2. Results and Discussion

2.1. Trichoderma Harzianum Strain T22 and Protein Hydrolysate Compatibility

No significant differences were noted in the number of Trichoderma colony forming units (CFU) when cultured in the presence and absence of the PH biostimulant in the in vitro experiments (data not shown). The CFU of Trichoderma in soil samples collected from the rhizosphere of wall rocket at the end of the experiment demonstrated a significantly greater abundance in the treatments where the beneficial microbe was applied to the plants in comparison to those of the untreated control and the protein hydrolysates alone (p < 0.001; Figure 1). No significant differences were noted between the control and PH, indicating the baseline concentration of indigenous Trichoderma spp. in the soil. Furthermore, the combination of the two biostimulants greatly improved the development of the Trichoderma population in the presence of PH that was greater than the application of Trichoderma alone over time, suggesting a nutritive effect of the vegetal product that sustained the fungal colonization in the root zone.

2.2. Yield and Dry Weight

As reported in Table 1, the autumn–winter crop cycle was the longest and the winter–spring the shortest; crop duration was not significantly affected by the biostimulant applications.
The marketable yield components of wall rocket leaves were only evaluated in terms of total fresh weight (Table 1). The number of leaves per rosette and the mean leaf weight were the greatest during cultivation in the winter cropping season, when compared to the autumn–winter and winter–spring seasons.

**Data supplied**:
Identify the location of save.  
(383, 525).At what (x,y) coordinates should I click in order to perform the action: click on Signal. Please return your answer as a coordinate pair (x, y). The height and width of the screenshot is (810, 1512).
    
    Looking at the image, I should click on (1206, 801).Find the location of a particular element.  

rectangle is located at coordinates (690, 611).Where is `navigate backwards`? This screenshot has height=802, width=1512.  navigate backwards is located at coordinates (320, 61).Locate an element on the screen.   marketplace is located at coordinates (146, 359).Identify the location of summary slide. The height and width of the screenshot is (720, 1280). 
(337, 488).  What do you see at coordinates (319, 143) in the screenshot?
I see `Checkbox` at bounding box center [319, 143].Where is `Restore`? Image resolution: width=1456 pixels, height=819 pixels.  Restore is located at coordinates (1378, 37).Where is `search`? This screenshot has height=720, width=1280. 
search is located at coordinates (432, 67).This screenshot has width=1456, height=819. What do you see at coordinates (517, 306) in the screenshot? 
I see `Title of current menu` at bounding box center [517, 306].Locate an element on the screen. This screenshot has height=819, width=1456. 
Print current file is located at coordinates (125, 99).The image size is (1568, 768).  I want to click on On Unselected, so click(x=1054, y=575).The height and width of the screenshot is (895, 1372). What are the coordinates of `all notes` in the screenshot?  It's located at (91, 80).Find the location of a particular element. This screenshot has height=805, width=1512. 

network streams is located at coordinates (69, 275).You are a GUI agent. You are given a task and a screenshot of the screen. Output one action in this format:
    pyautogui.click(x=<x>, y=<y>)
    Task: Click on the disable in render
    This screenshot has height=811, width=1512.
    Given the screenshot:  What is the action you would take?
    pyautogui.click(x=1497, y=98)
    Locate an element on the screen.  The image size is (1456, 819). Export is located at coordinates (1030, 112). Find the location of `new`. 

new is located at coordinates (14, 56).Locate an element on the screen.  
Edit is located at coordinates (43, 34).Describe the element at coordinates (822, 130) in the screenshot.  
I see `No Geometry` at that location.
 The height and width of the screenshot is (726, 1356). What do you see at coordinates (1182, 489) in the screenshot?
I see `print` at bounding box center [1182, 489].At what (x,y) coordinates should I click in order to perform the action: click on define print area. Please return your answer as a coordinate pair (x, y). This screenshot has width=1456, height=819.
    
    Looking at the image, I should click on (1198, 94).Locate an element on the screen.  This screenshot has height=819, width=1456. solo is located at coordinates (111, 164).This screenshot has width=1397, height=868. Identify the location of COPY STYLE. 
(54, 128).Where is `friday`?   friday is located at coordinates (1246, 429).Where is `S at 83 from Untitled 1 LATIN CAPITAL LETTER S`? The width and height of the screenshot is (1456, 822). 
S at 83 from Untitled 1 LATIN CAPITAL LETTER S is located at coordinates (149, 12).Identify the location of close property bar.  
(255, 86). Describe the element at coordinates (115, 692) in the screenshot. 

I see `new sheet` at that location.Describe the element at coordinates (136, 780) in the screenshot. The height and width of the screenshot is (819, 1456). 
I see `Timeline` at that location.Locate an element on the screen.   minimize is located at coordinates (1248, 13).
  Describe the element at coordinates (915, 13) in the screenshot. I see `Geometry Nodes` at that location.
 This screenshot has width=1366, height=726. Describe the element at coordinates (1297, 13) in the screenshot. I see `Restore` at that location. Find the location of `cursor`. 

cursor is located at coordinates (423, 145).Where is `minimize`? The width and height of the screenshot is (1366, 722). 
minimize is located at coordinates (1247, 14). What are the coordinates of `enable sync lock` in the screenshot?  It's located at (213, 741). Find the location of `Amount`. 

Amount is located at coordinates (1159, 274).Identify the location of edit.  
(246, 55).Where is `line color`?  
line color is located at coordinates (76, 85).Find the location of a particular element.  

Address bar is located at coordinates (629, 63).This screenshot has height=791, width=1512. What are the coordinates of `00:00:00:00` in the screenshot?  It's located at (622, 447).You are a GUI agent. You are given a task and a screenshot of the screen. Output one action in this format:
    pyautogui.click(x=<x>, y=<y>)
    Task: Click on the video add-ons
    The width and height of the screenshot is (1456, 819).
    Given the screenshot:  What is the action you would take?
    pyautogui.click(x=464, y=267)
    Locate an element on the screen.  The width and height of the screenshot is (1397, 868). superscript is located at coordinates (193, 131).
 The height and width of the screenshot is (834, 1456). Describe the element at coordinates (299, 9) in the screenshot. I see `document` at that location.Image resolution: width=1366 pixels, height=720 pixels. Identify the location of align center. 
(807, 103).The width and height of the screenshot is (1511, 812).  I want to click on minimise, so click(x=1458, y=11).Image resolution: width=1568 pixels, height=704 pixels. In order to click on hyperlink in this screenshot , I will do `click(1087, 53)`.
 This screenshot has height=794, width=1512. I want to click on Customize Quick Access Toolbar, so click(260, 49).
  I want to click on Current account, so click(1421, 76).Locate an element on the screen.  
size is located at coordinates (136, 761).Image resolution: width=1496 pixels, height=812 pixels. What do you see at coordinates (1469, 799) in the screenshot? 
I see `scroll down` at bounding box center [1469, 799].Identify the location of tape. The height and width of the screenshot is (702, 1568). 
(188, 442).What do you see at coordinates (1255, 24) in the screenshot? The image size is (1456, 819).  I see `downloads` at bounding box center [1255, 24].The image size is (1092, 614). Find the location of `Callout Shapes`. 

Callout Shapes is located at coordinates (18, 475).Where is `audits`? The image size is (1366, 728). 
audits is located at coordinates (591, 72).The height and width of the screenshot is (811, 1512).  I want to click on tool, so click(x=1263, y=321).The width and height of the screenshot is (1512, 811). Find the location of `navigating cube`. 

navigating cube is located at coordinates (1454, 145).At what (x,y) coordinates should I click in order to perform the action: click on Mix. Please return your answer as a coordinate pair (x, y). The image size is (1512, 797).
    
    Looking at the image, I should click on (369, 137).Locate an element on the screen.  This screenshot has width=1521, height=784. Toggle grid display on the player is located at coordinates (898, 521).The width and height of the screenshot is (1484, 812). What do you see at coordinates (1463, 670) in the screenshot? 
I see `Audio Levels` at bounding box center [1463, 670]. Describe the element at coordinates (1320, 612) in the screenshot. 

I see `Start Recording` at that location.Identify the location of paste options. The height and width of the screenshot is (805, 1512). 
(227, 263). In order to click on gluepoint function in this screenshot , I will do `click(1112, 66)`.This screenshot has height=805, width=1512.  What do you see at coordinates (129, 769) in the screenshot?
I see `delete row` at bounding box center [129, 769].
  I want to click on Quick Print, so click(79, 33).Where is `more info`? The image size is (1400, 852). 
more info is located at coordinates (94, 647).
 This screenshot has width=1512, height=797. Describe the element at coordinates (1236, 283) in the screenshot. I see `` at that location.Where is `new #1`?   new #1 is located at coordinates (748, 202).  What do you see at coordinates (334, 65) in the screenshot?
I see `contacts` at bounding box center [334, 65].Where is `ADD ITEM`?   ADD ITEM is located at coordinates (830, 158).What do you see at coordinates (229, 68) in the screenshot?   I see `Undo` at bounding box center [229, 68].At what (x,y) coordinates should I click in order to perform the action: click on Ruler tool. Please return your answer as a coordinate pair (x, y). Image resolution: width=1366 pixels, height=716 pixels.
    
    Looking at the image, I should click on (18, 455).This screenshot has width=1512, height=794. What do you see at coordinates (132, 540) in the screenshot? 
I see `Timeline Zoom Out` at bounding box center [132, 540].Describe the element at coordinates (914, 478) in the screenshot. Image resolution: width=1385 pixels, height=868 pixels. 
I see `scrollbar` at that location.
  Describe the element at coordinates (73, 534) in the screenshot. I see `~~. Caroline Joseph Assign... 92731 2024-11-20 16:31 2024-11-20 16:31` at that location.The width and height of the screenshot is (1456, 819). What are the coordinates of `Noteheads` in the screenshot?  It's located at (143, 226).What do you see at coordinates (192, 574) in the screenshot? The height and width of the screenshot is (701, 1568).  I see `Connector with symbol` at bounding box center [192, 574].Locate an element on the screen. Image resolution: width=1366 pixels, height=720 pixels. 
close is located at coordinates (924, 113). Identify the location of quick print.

**Exercise requirements**: Reproduce the part of the wall rocket passage that begins at the words "As reported in" and ends after the words "the biostimulant applications.". The entries are separate from the passage on wall rocket and Trichoderma and have nothing to do with it.

**Written solution**:
As reported in Table 1, the autumn–winter crop cycle was the longest and the winter–spring the shortest; crop duration was not significantly affected by the biostimulant applications.